[[ Dataset excerpts, beginning ]]

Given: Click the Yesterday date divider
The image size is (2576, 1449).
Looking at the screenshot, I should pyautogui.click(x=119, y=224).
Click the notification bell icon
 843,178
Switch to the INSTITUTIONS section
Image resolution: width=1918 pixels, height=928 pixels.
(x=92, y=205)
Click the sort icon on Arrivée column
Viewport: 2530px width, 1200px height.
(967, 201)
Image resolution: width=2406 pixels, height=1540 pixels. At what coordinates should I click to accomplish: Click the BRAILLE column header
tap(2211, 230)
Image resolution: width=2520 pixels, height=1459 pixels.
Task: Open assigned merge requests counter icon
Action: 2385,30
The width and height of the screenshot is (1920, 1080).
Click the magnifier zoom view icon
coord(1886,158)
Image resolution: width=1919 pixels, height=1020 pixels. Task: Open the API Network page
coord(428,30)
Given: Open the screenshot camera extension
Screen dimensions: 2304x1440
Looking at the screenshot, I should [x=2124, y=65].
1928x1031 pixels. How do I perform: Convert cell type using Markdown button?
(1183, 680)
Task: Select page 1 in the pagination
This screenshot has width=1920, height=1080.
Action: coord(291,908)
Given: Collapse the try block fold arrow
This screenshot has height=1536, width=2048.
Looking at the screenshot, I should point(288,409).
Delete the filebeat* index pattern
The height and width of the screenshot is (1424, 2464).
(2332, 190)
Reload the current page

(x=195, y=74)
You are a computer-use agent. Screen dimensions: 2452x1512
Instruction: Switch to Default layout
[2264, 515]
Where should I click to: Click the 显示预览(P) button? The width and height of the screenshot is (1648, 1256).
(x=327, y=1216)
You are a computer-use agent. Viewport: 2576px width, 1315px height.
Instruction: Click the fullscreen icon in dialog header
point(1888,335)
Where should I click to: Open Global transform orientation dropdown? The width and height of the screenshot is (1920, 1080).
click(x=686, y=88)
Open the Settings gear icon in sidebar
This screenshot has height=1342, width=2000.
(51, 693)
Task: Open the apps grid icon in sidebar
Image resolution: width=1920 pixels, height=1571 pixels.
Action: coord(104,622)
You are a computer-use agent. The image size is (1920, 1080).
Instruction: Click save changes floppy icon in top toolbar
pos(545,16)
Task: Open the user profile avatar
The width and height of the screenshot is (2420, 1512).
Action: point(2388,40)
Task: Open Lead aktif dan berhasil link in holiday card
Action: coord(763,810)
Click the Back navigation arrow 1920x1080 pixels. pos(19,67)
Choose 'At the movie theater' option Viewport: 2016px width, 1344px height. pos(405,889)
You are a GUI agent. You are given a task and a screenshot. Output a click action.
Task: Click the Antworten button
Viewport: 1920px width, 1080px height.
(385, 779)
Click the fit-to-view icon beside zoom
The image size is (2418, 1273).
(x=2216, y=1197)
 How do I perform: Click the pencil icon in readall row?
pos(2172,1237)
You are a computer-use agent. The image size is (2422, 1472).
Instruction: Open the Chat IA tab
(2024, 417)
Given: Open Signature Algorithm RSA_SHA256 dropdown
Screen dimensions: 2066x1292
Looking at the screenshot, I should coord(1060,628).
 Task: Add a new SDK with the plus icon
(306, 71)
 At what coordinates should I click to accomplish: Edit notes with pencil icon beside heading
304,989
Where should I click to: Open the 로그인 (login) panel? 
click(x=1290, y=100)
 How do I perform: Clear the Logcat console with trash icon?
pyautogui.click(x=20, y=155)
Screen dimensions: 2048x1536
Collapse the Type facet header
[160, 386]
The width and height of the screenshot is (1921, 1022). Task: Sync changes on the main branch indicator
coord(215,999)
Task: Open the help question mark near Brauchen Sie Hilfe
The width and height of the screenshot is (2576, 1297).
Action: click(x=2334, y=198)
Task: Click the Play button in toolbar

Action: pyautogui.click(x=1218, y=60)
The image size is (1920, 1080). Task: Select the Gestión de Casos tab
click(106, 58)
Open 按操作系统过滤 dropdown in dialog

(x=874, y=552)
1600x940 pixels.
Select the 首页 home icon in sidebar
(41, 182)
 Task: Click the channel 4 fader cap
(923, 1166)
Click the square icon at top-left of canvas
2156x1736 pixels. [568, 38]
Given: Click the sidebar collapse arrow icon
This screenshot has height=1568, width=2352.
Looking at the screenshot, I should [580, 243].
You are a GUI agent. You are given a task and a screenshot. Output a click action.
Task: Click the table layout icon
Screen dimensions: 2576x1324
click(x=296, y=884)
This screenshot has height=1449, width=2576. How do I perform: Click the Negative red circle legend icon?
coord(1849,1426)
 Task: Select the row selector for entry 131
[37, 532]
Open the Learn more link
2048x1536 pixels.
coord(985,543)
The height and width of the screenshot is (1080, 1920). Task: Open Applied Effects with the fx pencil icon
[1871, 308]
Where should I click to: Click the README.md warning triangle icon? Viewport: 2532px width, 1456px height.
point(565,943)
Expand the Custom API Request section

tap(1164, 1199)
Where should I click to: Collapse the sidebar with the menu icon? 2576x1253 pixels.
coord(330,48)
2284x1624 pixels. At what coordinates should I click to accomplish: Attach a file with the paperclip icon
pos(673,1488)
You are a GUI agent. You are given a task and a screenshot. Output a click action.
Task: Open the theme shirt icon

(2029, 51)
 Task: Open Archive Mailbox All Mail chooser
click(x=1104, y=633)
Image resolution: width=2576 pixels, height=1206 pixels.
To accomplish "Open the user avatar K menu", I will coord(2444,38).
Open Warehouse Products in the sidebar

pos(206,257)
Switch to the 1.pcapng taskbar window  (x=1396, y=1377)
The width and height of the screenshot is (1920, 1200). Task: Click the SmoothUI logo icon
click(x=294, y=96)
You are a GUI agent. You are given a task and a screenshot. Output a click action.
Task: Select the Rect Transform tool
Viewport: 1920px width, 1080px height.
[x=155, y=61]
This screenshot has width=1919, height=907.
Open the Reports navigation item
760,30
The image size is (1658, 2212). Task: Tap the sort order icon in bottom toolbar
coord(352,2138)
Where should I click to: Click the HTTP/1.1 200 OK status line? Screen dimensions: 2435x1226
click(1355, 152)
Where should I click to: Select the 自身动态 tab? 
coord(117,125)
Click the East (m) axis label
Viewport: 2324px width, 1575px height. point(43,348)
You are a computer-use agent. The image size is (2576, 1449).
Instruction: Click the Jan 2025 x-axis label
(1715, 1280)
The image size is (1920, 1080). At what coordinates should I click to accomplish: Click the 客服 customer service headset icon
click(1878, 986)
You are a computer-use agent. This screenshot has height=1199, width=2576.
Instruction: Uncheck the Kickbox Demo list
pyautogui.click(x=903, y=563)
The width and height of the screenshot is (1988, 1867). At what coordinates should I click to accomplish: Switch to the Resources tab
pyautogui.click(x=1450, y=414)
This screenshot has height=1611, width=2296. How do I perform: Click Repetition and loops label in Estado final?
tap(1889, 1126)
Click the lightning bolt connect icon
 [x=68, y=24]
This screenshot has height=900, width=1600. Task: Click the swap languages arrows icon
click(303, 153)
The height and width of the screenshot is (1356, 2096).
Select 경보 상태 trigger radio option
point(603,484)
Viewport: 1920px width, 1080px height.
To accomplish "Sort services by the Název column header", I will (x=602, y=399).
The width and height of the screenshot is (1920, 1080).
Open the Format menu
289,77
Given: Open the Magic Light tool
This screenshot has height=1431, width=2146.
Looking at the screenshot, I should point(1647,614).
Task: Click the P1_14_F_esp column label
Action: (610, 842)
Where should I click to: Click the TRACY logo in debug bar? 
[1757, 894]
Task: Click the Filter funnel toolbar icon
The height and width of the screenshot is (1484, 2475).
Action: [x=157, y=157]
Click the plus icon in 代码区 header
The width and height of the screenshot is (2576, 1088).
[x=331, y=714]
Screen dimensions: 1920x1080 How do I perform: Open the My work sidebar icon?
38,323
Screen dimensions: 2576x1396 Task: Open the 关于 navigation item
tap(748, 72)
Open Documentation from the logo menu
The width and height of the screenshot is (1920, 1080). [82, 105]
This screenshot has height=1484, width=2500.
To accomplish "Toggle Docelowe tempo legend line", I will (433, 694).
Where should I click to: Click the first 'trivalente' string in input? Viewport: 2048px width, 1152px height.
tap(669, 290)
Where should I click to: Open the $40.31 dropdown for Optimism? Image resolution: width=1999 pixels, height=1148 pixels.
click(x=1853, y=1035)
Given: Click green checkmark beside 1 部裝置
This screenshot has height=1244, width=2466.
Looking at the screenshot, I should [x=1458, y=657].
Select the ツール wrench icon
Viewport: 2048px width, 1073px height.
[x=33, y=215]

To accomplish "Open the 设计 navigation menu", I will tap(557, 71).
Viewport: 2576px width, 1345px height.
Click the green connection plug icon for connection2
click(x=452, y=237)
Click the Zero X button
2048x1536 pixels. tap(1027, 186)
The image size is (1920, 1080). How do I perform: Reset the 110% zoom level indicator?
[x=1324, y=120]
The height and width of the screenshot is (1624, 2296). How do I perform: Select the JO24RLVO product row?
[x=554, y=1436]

[[ Dataset excerpts, end ]]

Problem description ▸ Once you reach the line containing "Viewport: 2048px width, 1073px height.", transcribe it and each line after it through the end of the material, exactly and with nothing added.

Reply to the task ▸
Viewport: 2048px width, 1073px height.
[x=33, y=215]

To accomplish "Open the 设计 navigation menu", I will tap(557, 71).
Viewport: 2576px width, 1345px height.
Click the green connection plug icon for connection2
click(x=452, y=237)
Click the Zero X button
2048x1536 pixels. tap(1027, 186)
The image size is (1920, 1080). How do I perform: Reset the 110% zoom level indicator?
[x=1324, y=120]
The height and width of the screenshot is (1624, 2296). How do I perform: Select the JO24RLVO product row?
[x=554, y=1436]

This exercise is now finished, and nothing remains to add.